オオカミ専務との秘めごと
そうだった、雄太はそう言うんだった。
「私も、大神さんが好きです」
腕を広げて待っている彼のもとに飛び降りると、きつく抱きしめられた。
新幹線のドアが閉まり、頭の上から彼の大きなため息が聞こえてきた瞬間、まわりから拍手が沸き起こり、すごく目立っていたことを知る。
「あの、大神さん、すごく恥ずかしいです」
「まあ一種の公開プロポーズ、だな。振られたら俺は泣いていたかもな。まったく、こんなに翻弄されて、追いかけた女は初めてだよ」
周りからは「よかったな!」「幸せになれよ!」の声も聞こえてきて、大神さんは「ありがとう」と返している。

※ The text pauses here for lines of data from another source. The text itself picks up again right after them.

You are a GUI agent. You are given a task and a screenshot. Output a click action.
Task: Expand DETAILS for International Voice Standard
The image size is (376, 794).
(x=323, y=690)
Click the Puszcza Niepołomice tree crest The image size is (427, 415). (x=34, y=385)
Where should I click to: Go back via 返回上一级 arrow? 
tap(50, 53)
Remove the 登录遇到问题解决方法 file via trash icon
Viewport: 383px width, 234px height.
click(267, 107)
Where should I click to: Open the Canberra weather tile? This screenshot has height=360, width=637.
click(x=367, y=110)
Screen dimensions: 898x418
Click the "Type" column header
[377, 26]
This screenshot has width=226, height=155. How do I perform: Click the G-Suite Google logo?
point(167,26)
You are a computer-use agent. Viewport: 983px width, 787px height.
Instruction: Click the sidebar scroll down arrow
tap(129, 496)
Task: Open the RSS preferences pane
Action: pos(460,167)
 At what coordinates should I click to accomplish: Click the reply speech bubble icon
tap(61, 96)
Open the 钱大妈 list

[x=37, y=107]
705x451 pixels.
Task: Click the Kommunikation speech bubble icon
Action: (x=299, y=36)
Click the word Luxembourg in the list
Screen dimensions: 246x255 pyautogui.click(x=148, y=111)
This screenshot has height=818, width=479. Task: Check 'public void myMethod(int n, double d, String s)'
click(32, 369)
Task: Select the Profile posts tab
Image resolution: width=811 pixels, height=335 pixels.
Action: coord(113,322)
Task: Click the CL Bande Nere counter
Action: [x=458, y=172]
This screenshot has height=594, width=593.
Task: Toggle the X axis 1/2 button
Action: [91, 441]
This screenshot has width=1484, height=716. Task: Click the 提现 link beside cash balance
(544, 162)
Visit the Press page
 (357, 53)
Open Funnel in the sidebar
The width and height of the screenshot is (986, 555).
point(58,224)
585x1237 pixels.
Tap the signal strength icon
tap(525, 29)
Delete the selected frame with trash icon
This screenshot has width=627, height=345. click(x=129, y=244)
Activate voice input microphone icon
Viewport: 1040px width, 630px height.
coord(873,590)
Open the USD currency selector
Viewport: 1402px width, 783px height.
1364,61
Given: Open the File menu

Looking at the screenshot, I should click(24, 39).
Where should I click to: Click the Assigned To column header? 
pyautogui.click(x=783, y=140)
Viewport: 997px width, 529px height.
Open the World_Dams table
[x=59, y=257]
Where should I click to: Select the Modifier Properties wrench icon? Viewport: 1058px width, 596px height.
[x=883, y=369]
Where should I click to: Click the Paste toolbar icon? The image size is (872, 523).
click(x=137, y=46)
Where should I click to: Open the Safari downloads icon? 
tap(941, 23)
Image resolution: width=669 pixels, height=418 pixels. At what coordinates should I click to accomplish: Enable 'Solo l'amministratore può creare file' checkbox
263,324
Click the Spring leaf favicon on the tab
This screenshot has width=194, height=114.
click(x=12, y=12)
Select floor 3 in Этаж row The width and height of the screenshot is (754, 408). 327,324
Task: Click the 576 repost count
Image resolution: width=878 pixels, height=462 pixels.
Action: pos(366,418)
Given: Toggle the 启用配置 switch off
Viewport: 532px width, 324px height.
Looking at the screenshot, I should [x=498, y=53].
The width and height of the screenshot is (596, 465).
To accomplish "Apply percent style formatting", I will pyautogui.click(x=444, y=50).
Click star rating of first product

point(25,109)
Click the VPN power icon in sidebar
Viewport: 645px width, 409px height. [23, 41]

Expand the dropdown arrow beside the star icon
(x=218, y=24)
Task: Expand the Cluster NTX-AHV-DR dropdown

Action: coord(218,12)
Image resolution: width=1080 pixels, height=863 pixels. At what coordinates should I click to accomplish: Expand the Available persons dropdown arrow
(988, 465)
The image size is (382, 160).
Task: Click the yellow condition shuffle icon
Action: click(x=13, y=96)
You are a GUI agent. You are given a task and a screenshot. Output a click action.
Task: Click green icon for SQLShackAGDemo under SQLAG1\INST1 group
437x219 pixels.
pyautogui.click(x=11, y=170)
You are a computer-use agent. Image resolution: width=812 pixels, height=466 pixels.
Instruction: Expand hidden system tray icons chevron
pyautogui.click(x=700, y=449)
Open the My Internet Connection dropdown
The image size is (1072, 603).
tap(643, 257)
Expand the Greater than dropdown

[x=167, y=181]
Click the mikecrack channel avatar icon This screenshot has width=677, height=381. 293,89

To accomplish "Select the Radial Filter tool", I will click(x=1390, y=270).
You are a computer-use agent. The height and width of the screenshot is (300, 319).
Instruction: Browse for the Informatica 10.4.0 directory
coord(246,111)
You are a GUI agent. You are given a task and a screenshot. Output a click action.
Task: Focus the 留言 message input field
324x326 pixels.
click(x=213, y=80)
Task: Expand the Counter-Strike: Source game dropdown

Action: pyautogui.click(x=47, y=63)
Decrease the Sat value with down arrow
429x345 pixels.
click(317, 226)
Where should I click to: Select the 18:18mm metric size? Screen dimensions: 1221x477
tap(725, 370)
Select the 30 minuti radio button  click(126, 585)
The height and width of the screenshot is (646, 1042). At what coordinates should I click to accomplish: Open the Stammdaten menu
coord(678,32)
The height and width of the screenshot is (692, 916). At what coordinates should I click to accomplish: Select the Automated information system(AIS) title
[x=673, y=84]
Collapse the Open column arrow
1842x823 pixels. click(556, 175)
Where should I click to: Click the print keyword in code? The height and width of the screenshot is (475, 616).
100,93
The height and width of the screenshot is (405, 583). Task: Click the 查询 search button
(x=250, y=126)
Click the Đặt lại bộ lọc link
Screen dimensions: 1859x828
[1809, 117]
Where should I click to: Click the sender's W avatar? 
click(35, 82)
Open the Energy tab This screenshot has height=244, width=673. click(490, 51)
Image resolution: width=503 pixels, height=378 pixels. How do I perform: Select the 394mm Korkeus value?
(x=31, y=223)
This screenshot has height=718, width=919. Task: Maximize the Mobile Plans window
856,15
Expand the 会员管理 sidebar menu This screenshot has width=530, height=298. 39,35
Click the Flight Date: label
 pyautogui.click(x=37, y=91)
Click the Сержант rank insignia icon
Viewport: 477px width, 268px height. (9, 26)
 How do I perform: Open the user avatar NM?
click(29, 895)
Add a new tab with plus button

彼は全然堂々としていて、私だけが恥ずかしさに耐えている。
こんなの不公平だ。
それに、私は行かなければならないのだ。
突然のサプライズによって、一本遅れてしまったではないか。
うれしいけれど・・・。
「あの、次の新幹線に乗りますから」
「お前は、どこへ行くつもりだ?」
「弟のところです。事故にあって入院したと連絡があったので」
「あー、そうだったのか。すまん、まさかそんな理由とは・・・。よし、ならば俺も行く」
「え?」
大神さんは新幹線の切符を買い、どこかにスマホで連絡をしている。
多分、会社だと思える。
道中彼は、こんな行動をとった理由を説明してくれた。
会議室で私の言ったことを、ずっと悶々と考えていたらしい。
『レンタル雇用のことなんです。実は私に』
この、私に、で切れたその先は何だ?と。
まさか“彼氏ができました”だろうか。
だからレンタルはできませんと言う話か?と。
そこへ、私の『約束はナシにしてください』のメールが入り、とにかく“伝えなければ!”という思いに駆られたらしい。
で、ピンクスマホのGPS機能を使ってみれば、新幹線のホームだったと。